CRP follows and deepens the natural tendency toward depersonalization seen in MPD experience. Clients report feeling that his or her body is unreal, is changing, or is dissolving. CRP lets that dissolution take place in a therapeutic setting, but also fosters emergent self-organization of the primary personality.
In the wakeful REM consciousness, using the imaginative sensory nature of the journeys, Margo was able to reach the “primal consciousness structures” that formed the basis of her multiple personality structure. The ego minds (twelve, in all) were able to follow the process without directing or controlling it to allow their eventual transformation and emergence of one whole self. This was necessary in order to transform the coping mechanism of creating other personalities when in pain or threatened. The coping mechanism is that which she had been programmed with while still in the womb.
Because self-imagery is part of a nonlinear dynamical system, even slight changes in this imagery can have powerful reorganizing effects on all other ‘parts’ of the self. The self can use information it captures to drive its own evolution in unpredictable directions. A change in the number and layout of goal states (attractors) will result in a change in the field, which manifests as a qualitative shift in behavior mode.
The actual structure of the many personalities came from post-natal traumas, but the sensory mechanism of developing them was programmed into the fetus from sharing the mother’s MPD experiences while in REM. Margo now reports only one alter remains, the one which has been with her the longest, and she continues her therapeutic journey.
The CRP journeys seem to trigger natural healing, whether at the genetic, cellular, neural, or psychoneuroimmunological level. It activates the same consciousness dynamics as the placebo effect. We have consistently observed that chaotic, unstructured or complex consciousness is the dynamics required for consciousness restructuring.
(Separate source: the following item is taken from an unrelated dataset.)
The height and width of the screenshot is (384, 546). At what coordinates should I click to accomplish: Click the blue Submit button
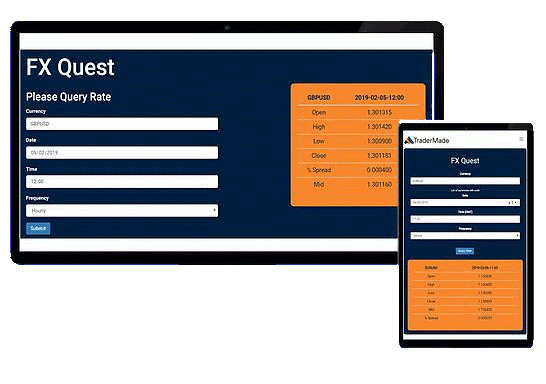(x=38, y=228)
This restructuring of the primal existential sensory self-image, in turn affects neural patterns (the existential hologram). Changes in the firing patterns affect the entire body’s chemistry.
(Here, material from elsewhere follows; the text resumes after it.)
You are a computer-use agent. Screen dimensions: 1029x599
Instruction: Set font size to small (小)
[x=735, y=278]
It is also necessary for therapeutic success to be at the initial conditions of the system for this restructuring to have maximal effect, and REM consciousness seems to be necessary to these processes. This provides a plausible mechanism through which dreams, historically considered the source of great healing and spiritual power, do their healing and regenerative work.
In CRP Journeys, we infer that the chaotic, implicate or complex consciousness is the dynamic in which the healing biochemical transformations are initiated by changes in the primal existential hologram (Swinney, 1997). This model suggests that a similar process may account for the healing effects of placebos. We take a placebo with the perception that it will help.
Taking this perception into sleep and REM, the neural patterns are also changed which in turn affects the whole psychophysical organism. REM consciousness is the most chaotic or complex state of consciousness dynamics measured in the brain. It is a well-known phenomena that both physical and psychological diseases are reflected in dreamlife, often as the first sign that something is amiss. Thus REM consciousness with its access to mind/body communication is of prime interest with regards to self-healing.
The emergent properties of the network include evolutionary adaptation. From the dynamical processes of attraction, chaos, bifurcation and autopoiesis (self-creation), emerge webs of mutually inter-adapting entities. Superceding any outworn notions of psychosomatics, is David Bohm’s concept of “soma-significance,” that the physical body and its significance or meaning are not separate, but two aspects of an overall indivisible reality.